### SELECTED TEXT ###

But hey, guys, I wouldn’t worry. The death of a FF member isn’t some sort of cheap stunt. They wouldn’t do this capriciously or casually. It doesn’t happen everyday.

Comments

  1. Sphinx Magoo says:

    Bully’s the best!

    And the look on baby Superman’s face is priceless! Kurt Schaffenberger was an awesome and underrated artist!

  2. Are new No. 1 issues really like catnip to collectors anymore?

    As a former collector, I know there’s more value in modern series that are still active, the longer-running the better. That value shrivels and dies once that series is canceled.

    I also see so many new No. 1 issues come out every year that they have no luster to me as a reader, and have no value to me as a collectible. They’ll probably be canceled and restarted again in a couple years anyway. They have a fly-by-night feel that counteracts the attraction of being in on something new.

    Canceling and restarting is what slowly ended my collecting. As a completist, I kept buying series through thick and thin, even after I stopped liking them. Cancellations allowed me to effortlessly break that habit; they broke it for me.

    With restarts, I can’t even trick myself with the rationalization that the new series might be worth something someday. The new comics have to stand on their own merit to warrant a purchase, and it’s pretty rare that any do. Most feel more like products of 9-5 office workers and marketing managers than creative teams, and that saps away the participation mystique and allure that attracted me to comics in the first place.

    These days, the only way to keep liking my favorite characters is to stop reading the comics they’re in.

  3. Allen says:

    “Kurt Schaffenberger was an awesome and underrated artist!”

    He sure was. However, that cover is by Curt Swan (inked by John Forte).

  4. John says: “Most (comics) feel more like products of 9-5 office workers and marketing managers than creative teams, and that saps away the participation mystique and allure that attracted me to comics in the first place.”

    Well, that’s what they are, basically. Marvel and DC basically have these pow-wows, where they decide the direction of the books for the next year, and how all of them will tie in for that summer’s Big Event.

    “Let’s have so and so die.” “Let’s take these characters in a different direction.” “Let’s have this character join the Avengers.”

    I don’t know how much the writers can actually do, knowing that the next Big Event is going to interrupt everything they’ve planned.

    “These days, the only way to keep liking my favorite characters is to stop reading the comics they’re in.”

    Yeah, it’s more fun to watch Batman: The Animated Series than it is to read a Batman comic.

  5. Sphinx Magoo says:

    @ Allen – I stand corrected. Thanks!

  6. My current favorite comic with loads of social commentary is CYCLOPS by Matz and Luc Jacamon (yeah the guys who did The Killer) from Archaia. Seriously if you want to look at the world in 50 years that comic is it. Awesome book.

###

**EXERCISE DESCRIPTION:**
In the comics comment thread, write out the passage from "I don’t know" up to and including "stand corrected. Thanks!" again, switching "Batman" to "Superman".

### EXTRACTED ENTRIES ###

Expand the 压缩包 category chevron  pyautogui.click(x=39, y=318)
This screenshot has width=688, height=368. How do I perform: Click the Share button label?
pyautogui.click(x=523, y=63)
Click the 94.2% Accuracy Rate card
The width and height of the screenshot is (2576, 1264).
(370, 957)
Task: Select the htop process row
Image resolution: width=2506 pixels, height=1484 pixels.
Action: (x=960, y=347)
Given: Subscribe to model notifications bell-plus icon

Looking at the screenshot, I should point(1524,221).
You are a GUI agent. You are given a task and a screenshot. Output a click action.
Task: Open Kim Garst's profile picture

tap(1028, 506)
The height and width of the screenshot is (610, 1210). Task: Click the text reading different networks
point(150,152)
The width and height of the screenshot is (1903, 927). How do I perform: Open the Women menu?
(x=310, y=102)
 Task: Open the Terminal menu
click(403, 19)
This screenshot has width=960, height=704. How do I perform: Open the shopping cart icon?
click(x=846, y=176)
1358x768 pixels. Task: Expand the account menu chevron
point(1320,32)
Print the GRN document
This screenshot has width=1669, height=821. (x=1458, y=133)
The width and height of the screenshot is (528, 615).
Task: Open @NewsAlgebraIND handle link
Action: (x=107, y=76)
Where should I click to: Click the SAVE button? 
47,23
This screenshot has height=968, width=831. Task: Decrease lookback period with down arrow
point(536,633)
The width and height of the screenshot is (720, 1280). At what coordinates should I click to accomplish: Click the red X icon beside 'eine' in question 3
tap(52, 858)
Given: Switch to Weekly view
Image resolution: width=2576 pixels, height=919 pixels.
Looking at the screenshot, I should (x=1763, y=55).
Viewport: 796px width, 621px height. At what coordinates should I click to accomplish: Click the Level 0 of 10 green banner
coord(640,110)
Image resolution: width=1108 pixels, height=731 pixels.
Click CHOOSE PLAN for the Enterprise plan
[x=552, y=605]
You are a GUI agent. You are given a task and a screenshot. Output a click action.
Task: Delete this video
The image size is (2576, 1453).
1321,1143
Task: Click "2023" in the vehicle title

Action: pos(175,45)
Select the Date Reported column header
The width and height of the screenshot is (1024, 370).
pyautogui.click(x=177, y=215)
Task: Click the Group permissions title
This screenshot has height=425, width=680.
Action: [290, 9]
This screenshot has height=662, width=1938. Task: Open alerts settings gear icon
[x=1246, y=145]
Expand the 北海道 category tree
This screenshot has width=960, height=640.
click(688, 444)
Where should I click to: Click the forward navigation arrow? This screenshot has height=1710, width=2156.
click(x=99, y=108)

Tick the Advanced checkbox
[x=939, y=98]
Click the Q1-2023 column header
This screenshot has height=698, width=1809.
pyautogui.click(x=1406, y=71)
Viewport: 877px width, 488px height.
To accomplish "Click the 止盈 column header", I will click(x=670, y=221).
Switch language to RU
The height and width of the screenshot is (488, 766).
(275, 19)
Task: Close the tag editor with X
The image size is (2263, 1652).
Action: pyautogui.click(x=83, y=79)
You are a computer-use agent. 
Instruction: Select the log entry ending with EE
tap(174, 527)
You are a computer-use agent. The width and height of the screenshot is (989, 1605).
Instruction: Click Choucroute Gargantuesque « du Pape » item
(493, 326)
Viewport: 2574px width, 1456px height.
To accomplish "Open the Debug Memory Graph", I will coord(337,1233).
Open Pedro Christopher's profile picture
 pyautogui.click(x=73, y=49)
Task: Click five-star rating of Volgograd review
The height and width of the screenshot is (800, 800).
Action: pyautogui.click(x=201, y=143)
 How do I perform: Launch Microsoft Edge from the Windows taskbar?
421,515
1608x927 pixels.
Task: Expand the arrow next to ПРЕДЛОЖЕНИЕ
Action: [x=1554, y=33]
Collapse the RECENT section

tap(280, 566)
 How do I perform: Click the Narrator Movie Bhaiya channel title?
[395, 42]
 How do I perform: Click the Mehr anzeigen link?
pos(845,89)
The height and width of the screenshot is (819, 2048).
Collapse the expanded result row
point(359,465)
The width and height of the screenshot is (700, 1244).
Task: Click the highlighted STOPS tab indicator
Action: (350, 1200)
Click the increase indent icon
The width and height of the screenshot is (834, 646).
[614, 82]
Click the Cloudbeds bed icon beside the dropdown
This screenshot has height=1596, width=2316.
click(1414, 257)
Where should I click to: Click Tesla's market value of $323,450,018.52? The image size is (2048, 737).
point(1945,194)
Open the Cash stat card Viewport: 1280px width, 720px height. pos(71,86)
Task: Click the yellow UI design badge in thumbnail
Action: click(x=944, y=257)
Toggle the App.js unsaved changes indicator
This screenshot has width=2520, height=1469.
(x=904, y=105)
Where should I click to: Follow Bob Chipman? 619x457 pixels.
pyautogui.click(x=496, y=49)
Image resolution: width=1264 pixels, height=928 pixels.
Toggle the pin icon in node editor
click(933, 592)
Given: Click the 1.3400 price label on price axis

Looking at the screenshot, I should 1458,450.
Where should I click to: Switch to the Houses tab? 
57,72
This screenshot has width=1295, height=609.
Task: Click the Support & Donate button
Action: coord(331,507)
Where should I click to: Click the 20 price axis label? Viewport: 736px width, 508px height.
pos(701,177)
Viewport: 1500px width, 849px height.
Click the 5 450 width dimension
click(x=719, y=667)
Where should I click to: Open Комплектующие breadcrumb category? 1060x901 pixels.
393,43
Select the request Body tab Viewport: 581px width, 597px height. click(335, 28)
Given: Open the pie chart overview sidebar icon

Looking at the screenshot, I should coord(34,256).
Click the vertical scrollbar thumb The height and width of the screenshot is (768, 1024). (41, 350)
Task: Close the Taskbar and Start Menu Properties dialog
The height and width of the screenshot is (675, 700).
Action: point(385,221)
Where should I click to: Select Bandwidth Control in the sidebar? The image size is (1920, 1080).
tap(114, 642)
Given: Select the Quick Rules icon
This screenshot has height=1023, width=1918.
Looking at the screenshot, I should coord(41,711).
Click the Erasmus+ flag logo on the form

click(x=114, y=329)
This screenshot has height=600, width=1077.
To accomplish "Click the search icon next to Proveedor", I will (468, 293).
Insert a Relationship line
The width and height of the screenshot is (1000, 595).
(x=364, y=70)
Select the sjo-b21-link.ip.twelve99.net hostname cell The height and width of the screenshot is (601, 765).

###

**THE COMPLETED TASK:**
I don’t know how much the writers can actually do, knowing that the next Big Event is going to interrupt everything they’ve planned.

    “These days, the only way to keep liking my favorite characters is to stop reading the comics they’re in.”

    Yeah, it’s more fun to watch Superman: The Animated Series than it is to read a Superman comic.

  5. Sphinx Magoo says:

    @ Allen – I stand corrected. Thanks!